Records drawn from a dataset
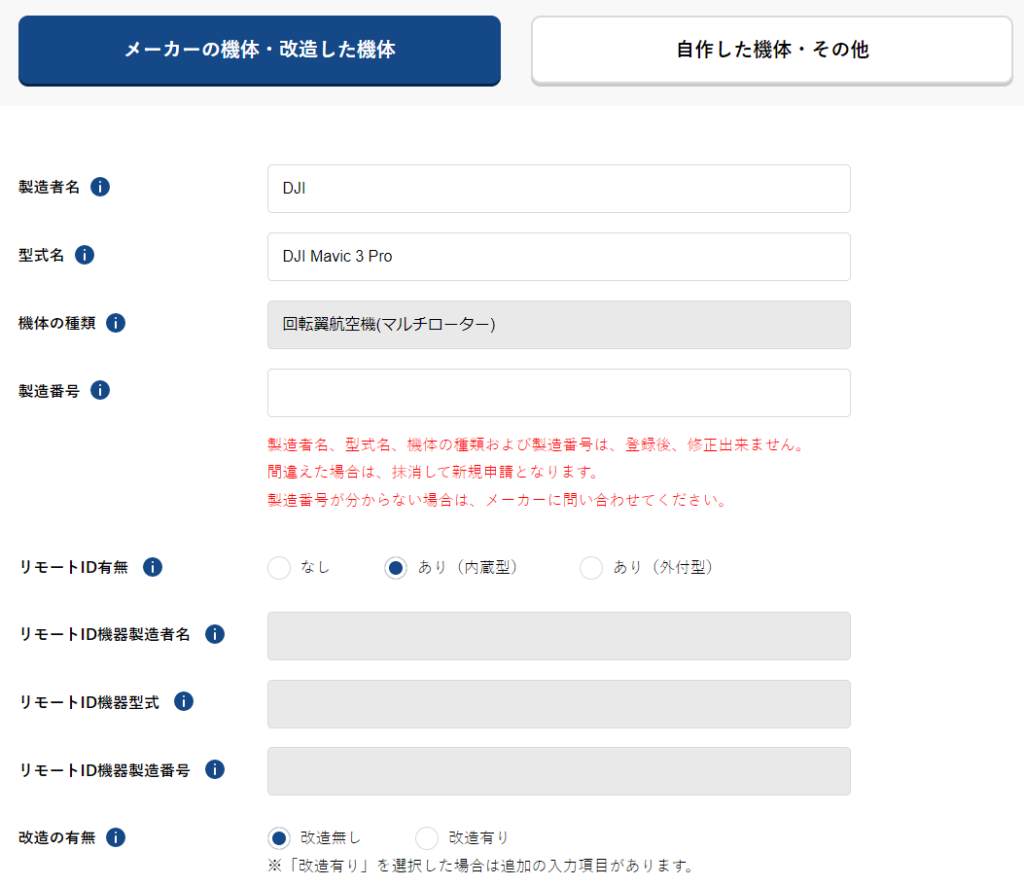
Task: Open info tooltip for 機体の種類
Action: [x=116, y=323]
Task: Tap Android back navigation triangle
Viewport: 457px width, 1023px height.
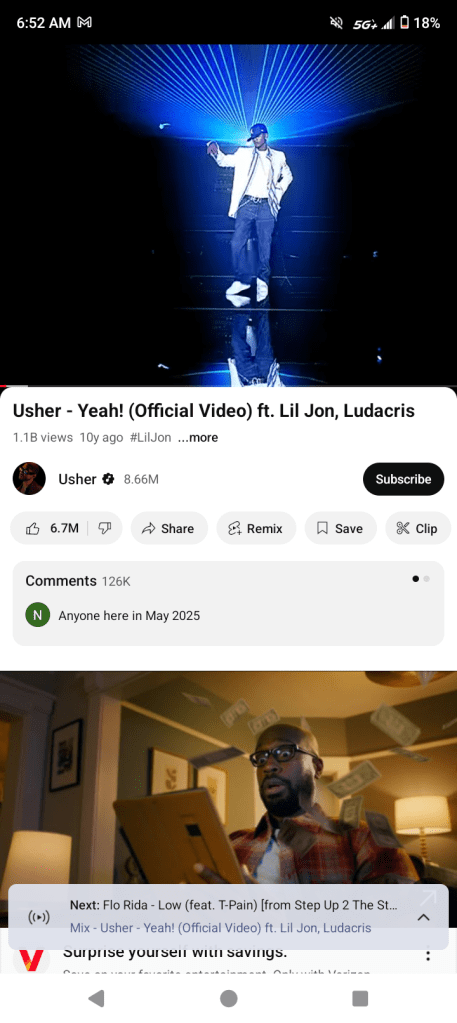Action: pos(96,998)
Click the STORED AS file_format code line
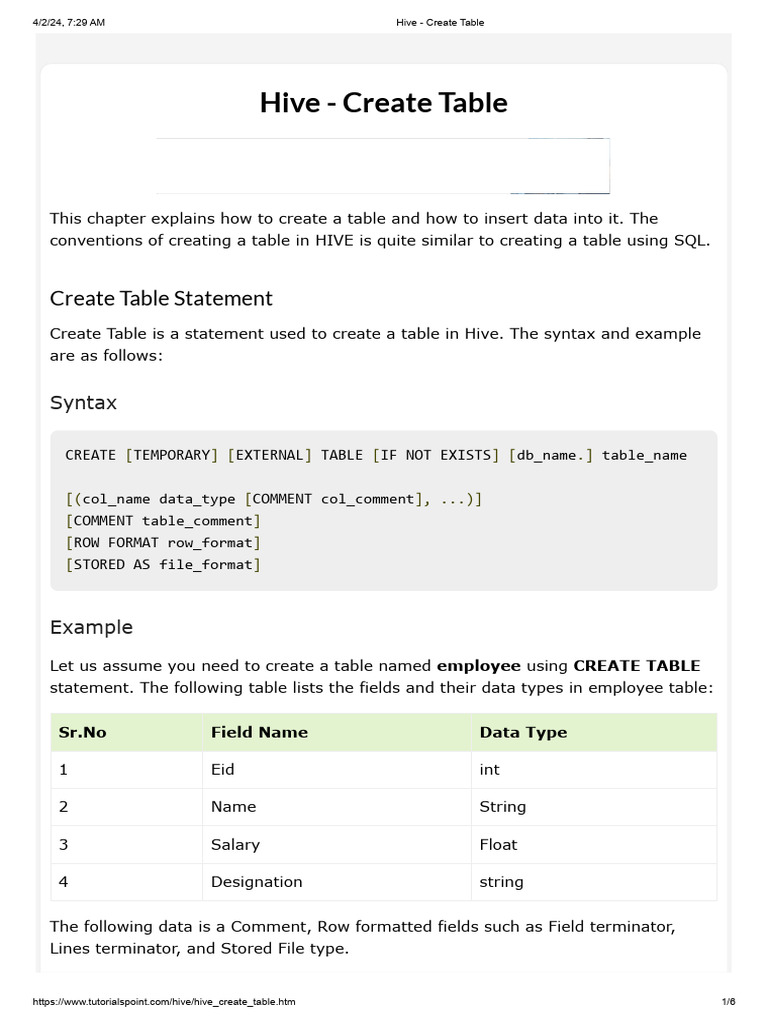Viewport: 768px width, 1024px height. click(163, 564)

● PROMPT
Once the line holding "Viewport: 457px width, 1023px height." is found, set it down along with every line after it through the end of the entries, exactly, leaving the pictures out.

● TASK ANSWER
Viewport: 457px width, 1023px height.
Action: pos(96,998)
Click the STORED AS file_format code line
Viewport: 768px width, 1024px height. click(163, 564)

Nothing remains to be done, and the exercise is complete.